Twenty minutes later, he jackknifed to his feet, sweat beading on his forehead, despite the brisk December air. He'd actually been dreaming in that short sleep on the bank, despite his determination never to dream again. The last nightmare he'd endured involved a battle with the Vatican in which he'd queued for years and years to get official papal permission to go to bed with Mary, then spent so long filling in the forms (thirty sheets in triplicate) that his Love had shrivelled to a crone by the time he'd crossed the final ‘t' and signed his doddering name. Now he'd dreamed again – and things were even worse this time. He'd had the dreaded Parcel Dream, but with a completely different ending. He'd posted off his Mother to a new volcanic island, but instead of her returning thump-thump on the doormat, she had remained quietly on the lava in her corrugated wrappings; not even tried to force her string or struggle through her sealing wax.

He should feel thrilled, triumphant – to have reached that resolution, that denouement he'd been working for through four long years of therapy; to have achieved a major breakthrough and be freed, at last, from Mother. In fact, he felt quite terrified – alone and lost and vulnerable. Who would find his snake for him, or calm him on the plane, wash his thermal underpants, cut his horny toenails or the nails of his right hand? His Mother was neglecting him already, never seemed to speak to him, or even say goodnight; never joined him at the guesthouse or helped him through the meals. Her leg was very painful still, so she was spared the jolting bus-rides, ate at a taverna just three steps from the seminary with ‘Alfred dear' and ‘Snowy' (Father Smithby-Horne). According to the rumours, these meals were grand affairs – veal or sole or fillet steak, washed down with best Chianti. Breakfast she enjoyed in bed, waited on by the youngest of the curates, a tall and dashing fellow who looked as if he'd been rented from
The Thorn Birds
.

But what about this morning? Had she had her breakfast? Was she even
there
? Dreams could be prophetic – he knew that from John-Paul. His Mother might have vanished, and the dream be trying to warn him. He certainly hadn't seen her, not since late last night when she'd been sipping a liqueur with Father Fox. A liqueur! She never touched them, cautioned him repeatedly about the dangers of all alcohol – how wine upset your liver, spirits killed the brain-cells – yet here she was indulging with the clergy.

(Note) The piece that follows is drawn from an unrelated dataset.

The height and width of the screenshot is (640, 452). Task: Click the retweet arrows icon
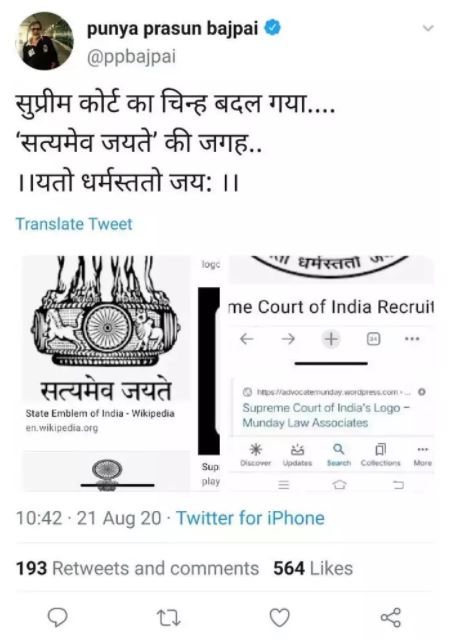pos(169,618)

He tried to drag his mind back to this morning, remember some odd glimpse of her, maybe limping to the bookstall, or arm in arm with Phyllis, who had become her bosom friend. No. He hadn't seen a sign of her, and even Phyllis had asked him where she was. Fear choked his throat, hammered in his head. It was all his fault. He'd sent her in the dream to a terrifying island, a waste of bare black lava which had appeared several hundred miles from the barren coast of Iceland just a month or so ago, and been reported in the
Mail
: the most desolate island ever known (though not as bafflingly remote as Tristan da Cunha which was thirteen thousand miles from the nearest inhabited land, and where he'd already sent his Mother at least half a dozen times, though always had her back within the day). The new island was uninhabited and completely uninhabitable – no Post Office departments he could bribe or beg or bully, no bureaucrats to wheedle, no telephone to make an anguished call.